McIntyre’s mission to turn Scots village into a ‘dining destination’  

A middle aged man stands with group of younger people in restaurant uniforms behind him
Danny McIntyre and the staff team at Punto, Kilmacolm

IN the wake of a successful career in recruitment, Paisley-born entrepreneur Danny McIntyre has found his second calling in hospitality, and is now running Punto, an Italian kitchen and wine bar in the heart of Kilmacolm.

Danny, 65, founded the multi-million-pound firm Primestaff in 1993, ultimately selling up to management in 2018 following 25 years at the helm.

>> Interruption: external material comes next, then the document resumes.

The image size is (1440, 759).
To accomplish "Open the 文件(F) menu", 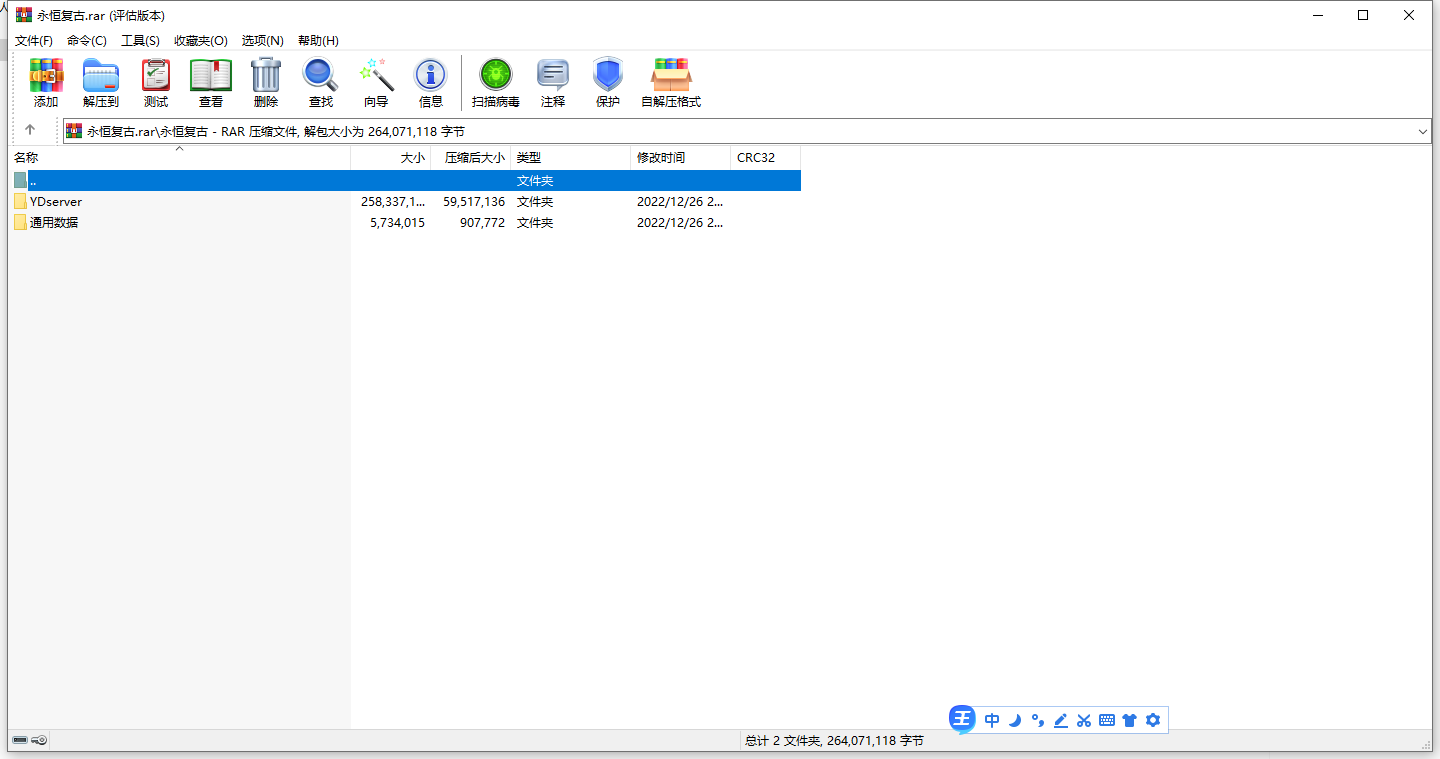I will tap(34, 41).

After a year out travelling the world, he took an operational role with hospitality group Yes To All, helping it successfully navigate recovery from the Covid-19 pandemic.

But it was a cancer diagnosis that inspired him to have one last go at running a business of his own.

Fortunately, the disease was caught at an early stage, with McIntyre undergoing radiotherapy treatment at the Beatson Cancer Centre in Glasgow. Emerging from that experience, he resolved to stay busy, and the perfect opportunity arrived in his home village, where the owners of Punto wanted to sell.

Danny McIntyre
Danny McIntyre

“I wouldn’t have done this before the cancer. I was lucky to catch it so early, and I met plenty of people who weren’t during my treatment.

“It made me realise that I wanted to be busy. I needed a project that would have me more involved with people – that’s the part I loved most at Primestaff, and Yes To All – working with people every day and building a successful business around them.”

McIntyre, supported by his wife Christine, took over the 42-seater restaurant in March this year, and feels he has already made his mark, with fully booked weekends, village regulars returning and visitors making the trip from surrounding towns and villages, and Glasgow – just 30 minutes away.

A plate of pasta with a glass of wine behind
Punto specialises in Italian food

McIntyre, a well-known member of the Kilmacolm community, is on-site hosting almost every day, and says an important move has been to boost day-time trade by creating an environment welcoming to local community groups and older generations in the village, with accessible lunch menus and pricing that creates all-day custom.

He said: “Kilmacolm was crying out for another restaurant that is also a hub of the community, a place where people can meet friends, family, community groups, or business contacts, and that provides great quality food and drinks on their doorstep so they don’t have to travel. It sounds simple, but it still needs to be delivered well.

“It’s about more than that, though. Kilmacolm is a gem that so many people in Glasgow are yet to discover. The right restaurant can help make it a dining destination and that’s a big part of what we’re aiming for at Punto. We believe we’ve added something new and exciting to the mix – and more competition drives standards but also gives more people a reason to visit.

An espresso martini
Punto has a classic Italian cocktail offering

“We want to provide an alternative to Glasgow – for locals but also people from the city. We know people in the village won’t always dine here, but when they do, they can enjoy a lovely meal. The same goes to visitors, it’s a chance to enjoy a lovely meal in new surroundings, and take in one of the west of Scotland’s most beautiful locations.”

One of McIntyre’s first moves was to promote young chef Jamie Wade, who learned his craft at restaurants including Celinos, Mar Hall, and Ingliston Estate and Country Club, to lead the kitchen. It’s the 26-year-old’s first head chef role, and he has already seized the opportunity delivering new lunch and evening menus featuring fresh pizzas, pasta, and classic Italian dishes, as well as weekly specials to delight diners.

Chef Jamie Wade
Chef Jamie Wade

McIntyre has also been able to fill all 23 kitchen and floor roles at Punto, led by front-of-house manager Toni MacAllister, through a mix of retained staff from previous owners, and also by providing opportunities for locals including young people in the village.

He said: “I’m aware staffing challenges are affecting the industry, but we honestly haven’t felt them – perhaps it’s my background! We want to provide people with a platform to progress their career in hospitality, while also creating opportunities for young people in need of work as they study or find their feet in life.

“It’s about building a reputation for being a good place to work, having a positive culture, and providing opportunities people want. We seem to have found the right formula.”

He added: “I understand that going back to work wouldn’t be what everybody would do in my situation, but I feel lucky I’m still able to seize opportunities like this. My advice to anybody is get yourself checked out – no matter how small the issue. There’s no sense in dying of embarrassment.”